While this particular machine's march to the world market is still years away, the latest advances open the way to a new frontier in personalised robotics, they report in the journal Science .

Not only is the material cheap -- it cost just US $100 -- it could be easily reprogrammed from one task to another, says Sam Felton, a researcher at Harvard University's Wyss Institute for Biologically Inspired Engineering and School of Engineering and Applied Sciences.

"In the same way that if you have a Word document and you want to change few words, you just reprint it at your home computer, you could take a robot's digital plan, change a few things and reprint it," says Felton.

The thin robot is built of layers, including paper, a middle layer of copper etched into a network of electrical leads, and an outer layer of shape-memory polymer sourced from a kids' toy that shrinks when heated.

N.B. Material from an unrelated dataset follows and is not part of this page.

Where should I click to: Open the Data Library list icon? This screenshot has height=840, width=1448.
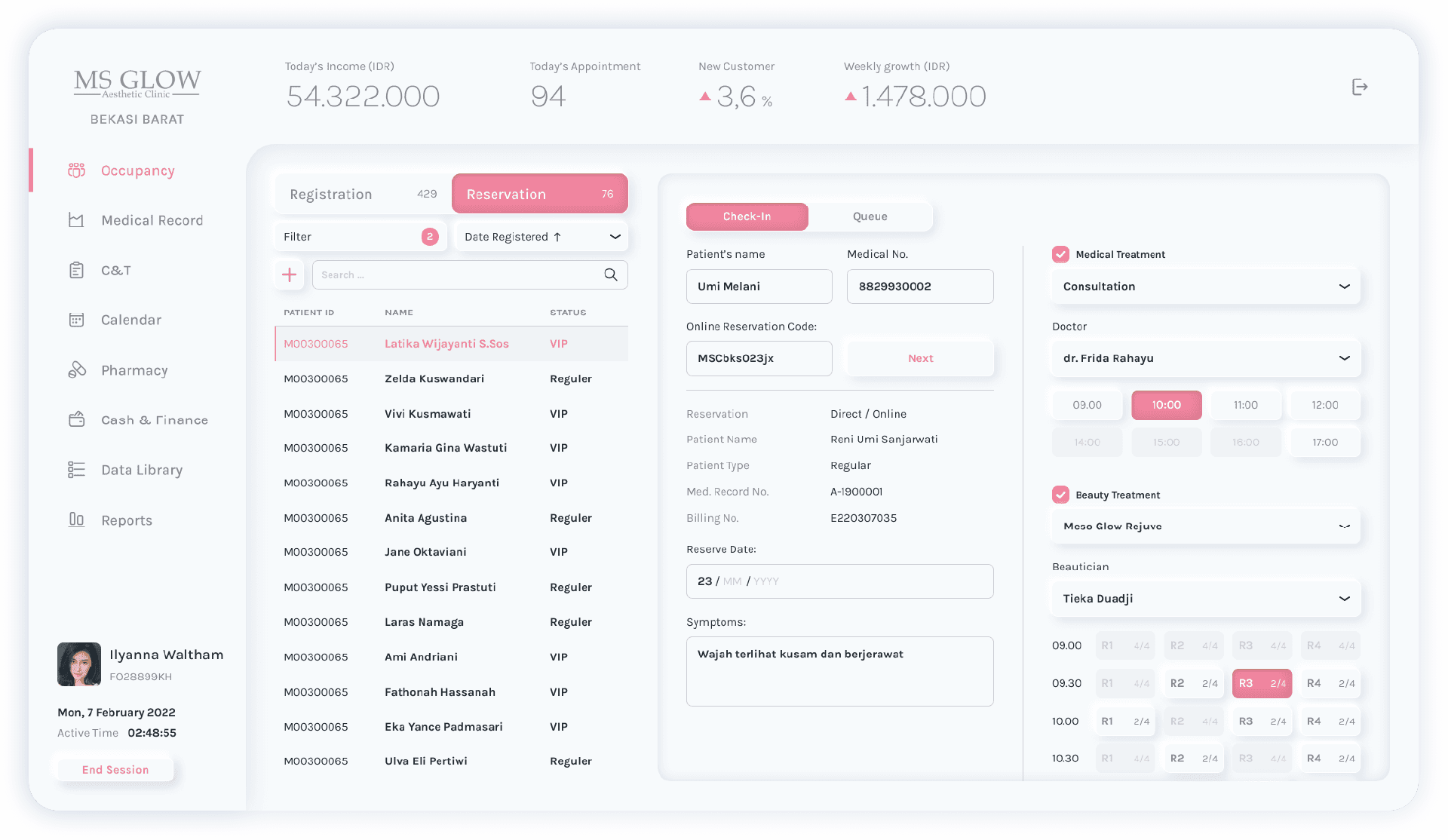pos(76,470)
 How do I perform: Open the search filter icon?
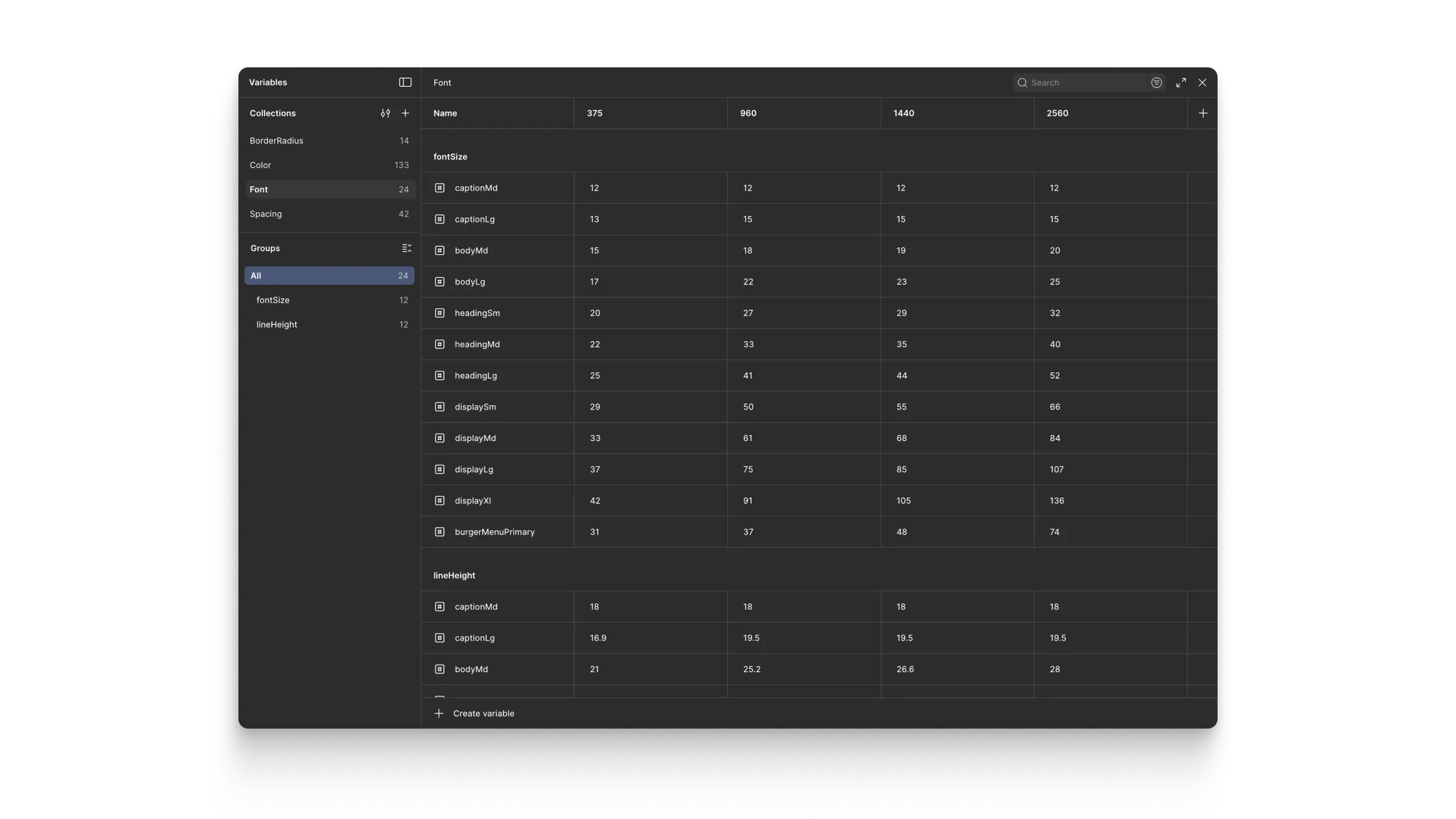click(1156, 83)

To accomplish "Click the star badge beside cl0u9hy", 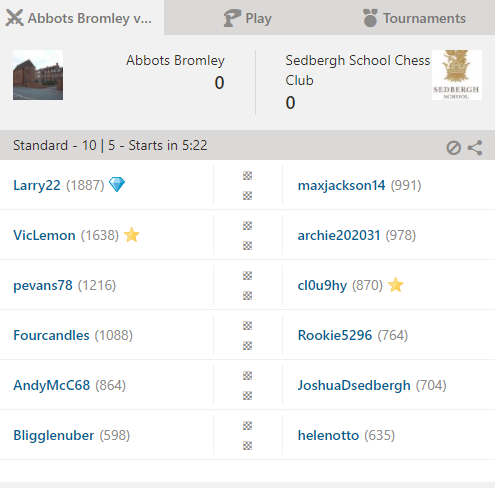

Once the batteries and motor are activated, the robot folds itself and scuttles away like a crab. Felton says the total start-up costs for equipment used to make the robot were around US $11,000. The origami machine itself cost US $80 for batteries and motor, and US $20 for materials.

"If we were to build a new one it would cost another US $100," he says.

Other potential uses could include self-assembling furniture, or even shelters that build themselves in disaster zones.